*** Exercise input Section Begins ***

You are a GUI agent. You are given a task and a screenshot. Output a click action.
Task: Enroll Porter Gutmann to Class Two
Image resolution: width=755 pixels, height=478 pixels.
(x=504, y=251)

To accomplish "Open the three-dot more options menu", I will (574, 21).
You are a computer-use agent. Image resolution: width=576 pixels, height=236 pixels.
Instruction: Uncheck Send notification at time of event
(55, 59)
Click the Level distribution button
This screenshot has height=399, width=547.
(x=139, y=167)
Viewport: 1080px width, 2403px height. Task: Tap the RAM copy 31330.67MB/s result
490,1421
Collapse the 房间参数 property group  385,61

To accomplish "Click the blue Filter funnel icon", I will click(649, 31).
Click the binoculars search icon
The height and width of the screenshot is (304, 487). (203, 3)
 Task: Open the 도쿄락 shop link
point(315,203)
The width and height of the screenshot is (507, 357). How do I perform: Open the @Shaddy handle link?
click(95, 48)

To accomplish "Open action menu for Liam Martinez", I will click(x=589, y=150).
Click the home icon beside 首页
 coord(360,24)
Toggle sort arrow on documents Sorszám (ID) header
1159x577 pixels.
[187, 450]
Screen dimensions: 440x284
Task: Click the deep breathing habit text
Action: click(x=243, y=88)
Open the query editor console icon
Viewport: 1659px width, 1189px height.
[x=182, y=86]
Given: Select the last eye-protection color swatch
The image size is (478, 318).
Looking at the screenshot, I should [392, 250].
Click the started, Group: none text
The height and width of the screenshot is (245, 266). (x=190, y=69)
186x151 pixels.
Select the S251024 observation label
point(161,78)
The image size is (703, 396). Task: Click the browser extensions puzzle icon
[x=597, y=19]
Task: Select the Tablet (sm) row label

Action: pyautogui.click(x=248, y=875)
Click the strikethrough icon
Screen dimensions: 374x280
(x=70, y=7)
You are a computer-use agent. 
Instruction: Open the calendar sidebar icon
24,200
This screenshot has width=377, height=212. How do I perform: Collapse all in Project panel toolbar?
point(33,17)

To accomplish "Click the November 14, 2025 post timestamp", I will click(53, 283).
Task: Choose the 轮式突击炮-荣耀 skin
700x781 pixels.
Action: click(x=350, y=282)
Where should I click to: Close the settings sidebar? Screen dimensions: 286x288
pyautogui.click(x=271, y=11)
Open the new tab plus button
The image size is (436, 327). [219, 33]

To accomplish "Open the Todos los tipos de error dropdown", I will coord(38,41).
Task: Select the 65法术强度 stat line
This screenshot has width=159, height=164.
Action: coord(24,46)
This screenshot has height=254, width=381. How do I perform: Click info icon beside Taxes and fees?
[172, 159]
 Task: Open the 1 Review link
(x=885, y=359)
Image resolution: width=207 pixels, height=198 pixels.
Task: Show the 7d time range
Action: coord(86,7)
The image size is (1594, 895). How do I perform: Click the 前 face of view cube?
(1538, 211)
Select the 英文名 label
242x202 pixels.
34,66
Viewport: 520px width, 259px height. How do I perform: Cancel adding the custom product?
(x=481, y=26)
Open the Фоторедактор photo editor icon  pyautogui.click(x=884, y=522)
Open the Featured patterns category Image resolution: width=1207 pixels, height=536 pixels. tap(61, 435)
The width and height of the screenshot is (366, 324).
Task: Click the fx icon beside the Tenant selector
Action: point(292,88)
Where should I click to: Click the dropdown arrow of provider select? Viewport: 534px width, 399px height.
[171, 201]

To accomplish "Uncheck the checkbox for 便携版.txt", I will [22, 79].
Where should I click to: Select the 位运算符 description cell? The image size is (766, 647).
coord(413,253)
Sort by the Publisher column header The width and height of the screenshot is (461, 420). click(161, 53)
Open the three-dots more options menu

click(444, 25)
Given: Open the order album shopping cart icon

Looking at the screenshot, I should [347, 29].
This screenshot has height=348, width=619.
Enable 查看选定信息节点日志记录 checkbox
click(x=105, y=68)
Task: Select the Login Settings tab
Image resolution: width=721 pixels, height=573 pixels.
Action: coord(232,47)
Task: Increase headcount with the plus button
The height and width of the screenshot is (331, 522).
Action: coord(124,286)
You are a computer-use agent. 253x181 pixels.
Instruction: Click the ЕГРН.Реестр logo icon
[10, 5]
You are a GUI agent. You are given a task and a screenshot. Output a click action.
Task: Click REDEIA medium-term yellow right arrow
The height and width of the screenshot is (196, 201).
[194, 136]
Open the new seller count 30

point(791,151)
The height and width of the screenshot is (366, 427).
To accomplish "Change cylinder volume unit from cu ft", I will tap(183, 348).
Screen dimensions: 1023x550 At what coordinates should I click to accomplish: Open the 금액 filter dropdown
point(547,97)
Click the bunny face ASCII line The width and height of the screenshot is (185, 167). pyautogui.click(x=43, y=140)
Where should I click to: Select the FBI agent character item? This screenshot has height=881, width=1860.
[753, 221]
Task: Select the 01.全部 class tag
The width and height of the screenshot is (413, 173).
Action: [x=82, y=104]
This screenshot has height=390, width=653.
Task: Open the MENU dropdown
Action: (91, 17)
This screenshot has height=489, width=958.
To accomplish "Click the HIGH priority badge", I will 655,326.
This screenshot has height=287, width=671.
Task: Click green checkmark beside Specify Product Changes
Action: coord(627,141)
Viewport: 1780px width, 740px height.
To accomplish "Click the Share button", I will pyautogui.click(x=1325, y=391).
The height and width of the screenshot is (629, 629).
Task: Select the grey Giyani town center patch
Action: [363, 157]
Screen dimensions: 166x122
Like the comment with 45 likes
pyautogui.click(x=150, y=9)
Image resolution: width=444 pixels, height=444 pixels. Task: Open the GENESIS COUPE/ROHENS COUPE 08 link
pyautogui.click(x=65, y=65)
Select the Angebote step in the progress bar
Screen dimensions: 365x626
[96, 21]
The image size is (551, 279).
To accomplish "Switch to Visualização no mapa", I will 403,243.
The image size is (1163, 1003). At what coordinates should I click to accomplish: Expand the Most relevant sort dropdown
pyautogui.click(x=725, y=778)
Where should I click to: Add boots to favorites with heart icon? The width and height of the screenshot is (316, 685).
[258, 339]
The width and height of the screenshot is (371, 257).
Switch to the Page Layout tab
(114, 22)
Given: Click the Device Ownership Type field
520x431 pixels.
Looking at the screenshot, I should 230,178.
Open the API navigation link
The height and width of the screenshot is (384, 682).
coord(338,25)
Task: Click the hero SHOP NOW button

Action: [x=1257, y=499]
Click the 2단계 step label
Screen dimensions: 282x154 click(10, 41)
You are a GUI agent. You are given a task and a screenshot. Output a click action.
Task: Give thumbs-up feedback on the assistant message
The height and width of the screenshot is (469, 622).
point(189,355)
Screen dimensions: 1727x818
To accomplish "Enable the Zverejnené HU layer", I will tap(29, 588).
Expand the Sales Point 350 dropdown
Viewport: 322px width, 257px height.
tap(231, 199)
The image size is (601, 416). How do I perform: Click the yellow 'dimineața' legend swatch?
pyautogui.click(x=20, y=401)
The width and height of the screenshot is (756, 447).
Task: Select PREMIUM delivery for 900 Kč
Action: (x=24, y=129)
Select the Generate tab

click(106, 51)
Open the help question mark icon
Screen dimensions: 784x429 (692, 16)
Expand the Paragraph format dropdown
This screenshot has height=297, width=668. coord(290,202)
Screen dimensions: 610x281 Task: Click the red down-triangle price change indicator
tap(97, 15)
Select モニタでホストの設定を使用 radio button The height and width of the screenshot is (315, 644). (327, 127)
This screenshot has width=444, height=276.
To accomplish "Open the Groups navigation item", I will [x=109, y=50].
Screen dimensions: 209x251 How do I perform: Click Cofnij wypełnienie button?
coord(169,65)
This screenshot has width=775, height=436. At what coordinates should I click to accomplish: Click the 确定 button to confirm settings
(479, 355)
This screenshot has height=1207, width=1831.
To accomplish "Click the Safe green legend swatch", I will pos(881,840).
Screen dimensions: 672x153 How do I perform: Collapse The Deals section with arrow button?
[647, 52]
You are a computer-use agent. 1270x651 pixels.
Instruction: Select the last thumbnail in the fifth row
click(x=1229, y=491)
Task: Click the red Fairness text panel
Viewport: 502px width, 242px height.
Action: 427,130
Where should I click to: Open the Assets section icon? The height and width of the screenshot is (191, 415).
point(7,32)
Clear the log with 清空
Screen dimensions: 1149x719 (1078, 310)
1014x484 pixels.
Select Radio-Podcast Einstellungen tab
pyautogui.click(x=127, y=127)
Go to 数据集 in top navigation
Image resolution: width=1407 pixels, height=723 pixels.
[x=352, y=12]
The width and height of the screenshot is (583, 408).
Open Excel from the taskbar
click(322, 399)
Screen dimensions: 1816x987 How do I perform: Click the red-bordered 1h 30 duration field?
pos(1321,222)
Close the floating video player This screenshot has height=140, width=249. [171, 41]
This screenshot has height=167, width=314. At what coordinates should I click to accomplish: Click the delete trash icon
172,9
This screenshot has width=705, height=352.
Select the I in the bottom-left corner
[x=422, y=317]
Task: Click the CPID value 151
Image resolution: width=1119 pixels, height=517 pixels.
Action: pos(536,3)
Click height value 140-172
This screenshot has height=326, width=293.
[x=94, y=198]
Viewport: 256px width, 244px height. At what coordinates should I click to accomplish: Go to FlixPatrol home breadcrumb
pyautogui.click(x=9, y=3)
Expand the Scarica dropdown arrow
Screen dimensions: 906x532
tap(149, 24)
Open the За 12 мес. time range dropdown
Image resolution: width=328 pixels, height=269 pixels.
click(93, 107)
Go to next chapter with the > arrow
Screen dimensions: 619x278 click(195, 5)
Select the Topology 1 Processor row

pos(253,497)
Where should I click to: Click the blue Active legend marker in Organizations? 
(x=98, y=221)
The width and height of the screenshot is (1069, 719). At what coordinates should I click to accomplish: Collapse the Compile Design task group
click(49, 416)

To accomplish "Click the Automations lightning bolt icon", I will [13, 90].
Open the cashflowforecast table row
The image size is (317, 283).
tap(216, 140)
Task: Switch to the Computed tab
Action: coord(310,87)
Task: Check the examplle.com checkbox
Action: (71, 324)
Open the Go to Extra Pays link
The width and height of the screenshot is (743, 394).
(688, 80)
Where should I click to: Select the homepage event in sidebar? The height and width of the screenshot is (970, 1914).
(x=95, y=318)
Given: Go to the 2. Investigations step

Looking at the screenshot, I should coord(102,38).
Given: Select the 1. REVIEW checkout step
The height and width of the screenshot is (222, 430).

*** Exercise input Section Ends ***

**Your goal:** Restate verbatim the first line above and all lines after it through the line containing "Collapse the 房间参数"; omit the rest.

**Answer box:**
You are a GUI agent. You are given a task and a screenshot. Output a click action.
Task: Enroll Porter Gutmann to Class Two
Image resolution: width=755 pixels, height=478 pixels.
(x=504, y=251)

To accomplish "Open the three-dot more options menu", I will (574, 21).
You are a computer-use agent. Image resolution: width=576 pixels, height=236 pixels.
Instruction: Uncheck Send notification at time of event
(55, 59)
Click the Level distribution button
This screenshot has height=399, width=547.
(x=139, y=167)
Viewport: 1080px width, 2403px height. Task: Tap the RAM copy 31330.67MB/s result
490,1421
Collapse the 房间参数 property group  385,61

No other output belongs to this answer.